The personal statement is very important to us in Hollywood. And these days, the most ubiquitous personal statement seems to be the proud display of the American flag in a variety of places: car windows, jacket lapels, umbrellas, $600 cashmere sweaters, you name it. In Manhattan the American-flag lapel pin signals the wearer’s remembrance of those lost on September 11, support for our troops overseas–and, maybe just as crucially, the fact that he has a lapel to pin something to. Which means he’s wearing a suit jacket, which means he has a job. Or else he’s wearing a black, silk T shirt.
What’s remarkable, of course, is that there are any American flags flying at all, lapelwise or otherwise, on the streets of Manhattan or Los Angeles. The two big media cities are home to a rather less traditionally patriotic crowd, the kind who prefer their Americana with a dash of irony and a hefty pinch of condescension. Last summer I was invited to a Fourth of July party at a friend’s house in Malibu. “We’re going to do the whole ‘American’ thing,” the hostess told me, with a kind of aren’t-we-zany smile. “I mean, hamburgers, the flag, the whole bit.” Now she has an American flag clipped to her Range Rover.
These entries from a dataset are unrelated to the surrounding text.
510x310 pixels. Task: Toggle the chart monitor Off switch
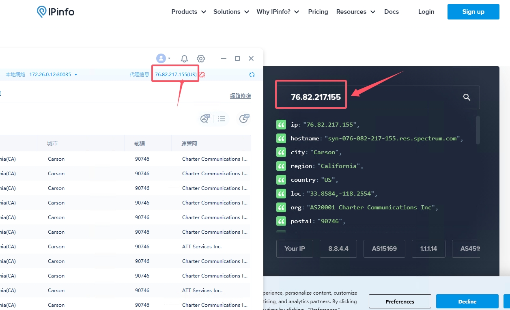(204, 118)
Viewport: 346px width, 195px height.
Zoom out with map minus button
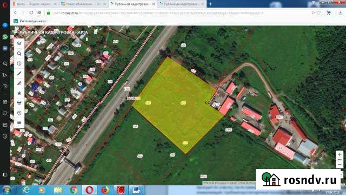340,165
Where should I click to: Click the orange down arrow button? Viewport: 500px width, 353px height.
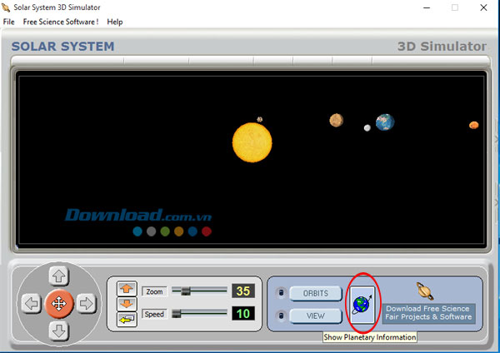click(127, 304)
It’s called, I think, the New Patriotism. Europeans are terrified of it. They have always imagined that the great middle of the American continent is a bizarre and jingoistic place, filled with Christian satellite broadcasters, obese children and all-you-can-eat buffets. On their visits they stick to the rim–New York, Miami, Los Angeles, San Francisco–and avoid the great sloping bowl in the middle because the big cities on the coasts seem so European and sophisticated and, well, un-American. So it’s with some concern that they notice the flags flying in Los Angeles and the pins on Manhattan lapels.
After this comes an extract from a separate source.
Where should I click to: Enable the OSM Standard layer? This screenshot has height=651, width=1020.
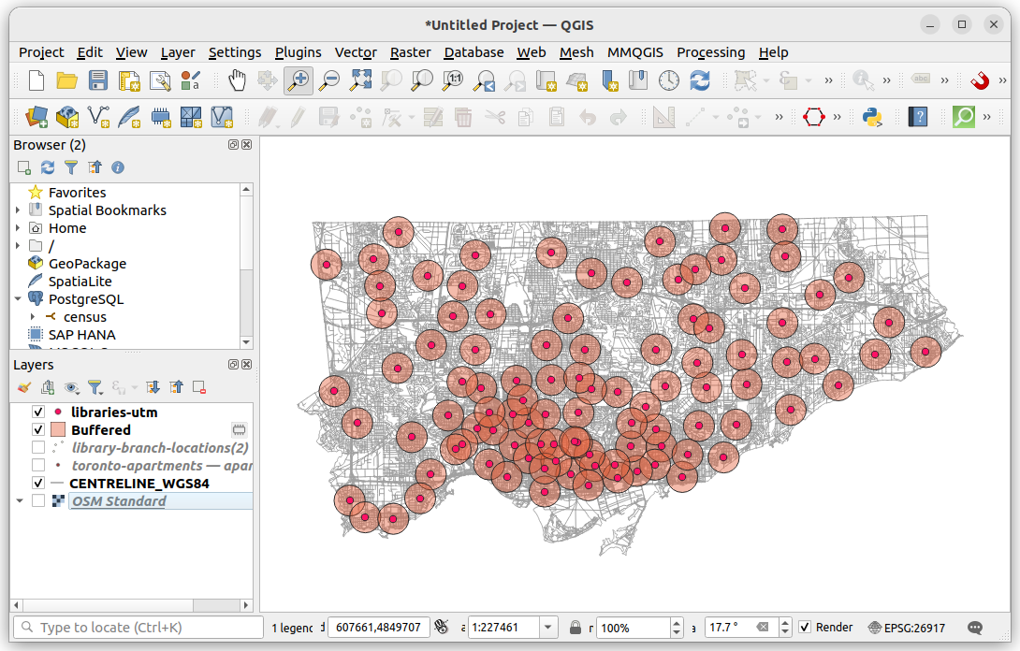pos(37,500)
“What is this?” a French friend recently asked, pointing to the tiny American flag pinned to my jacket. “Well, you know…” I said, trailing off and shrugging a bit.
“It means what, this brooch?” she persisted.
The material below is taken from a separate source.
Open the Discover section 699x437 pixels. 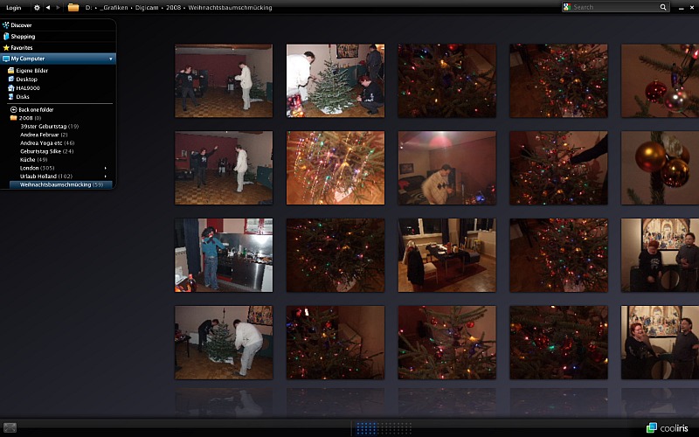click(21, 25)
“OK,” I said. “In the first place, it’s not a brooch. It’s a pin. And all it means is that it’s terrible what happened on September 11, I support the war in Afghanistan and, you know, I… um…”
“You what?”
“I, well, I sort of… you know… love my country or whatever.”
She peered at it for a moment, then looked up and squinched her mouth in the French manner. “I do not like the color of the red. It is too orange.”
She was right. Like most great cultural shifts, the New Patriotism has created a fashion issue of its own: the problem is not whether to wear an American-flag lapel pin, but which kind. There’s the simple straight flag, the curved flag that simulates fluttering, the two crossed flags and the round, abstract flag (popular, I think, in the music industry).
Last night I went out to dinner with a group of people. Stung by my too-orange lapel pin, I opted to go flagless. Big mistake. I was shown up by a talent agent who wore a lapel pin of such dazzling redness and such deep blueness that I was forced to ask him where he got it. “From my grandfather,” he replied. “See? Forty-eight stars. It’s that old.” I must have looked mighty impressed, because a few seconds later he pulled me aside. “I’m kidding about the pin. I got it at this military antique place in Culver City. If you really like it, I’ll sell it to you for a hundred bucks.” And so to my European friends who are worried about the wave of patriotism sweeping America, affecting even its most cosmopolitan cities, I say: relax. People in New York and Los Angeles are just as shallow as they always were. And I have the lapel pin to prove it.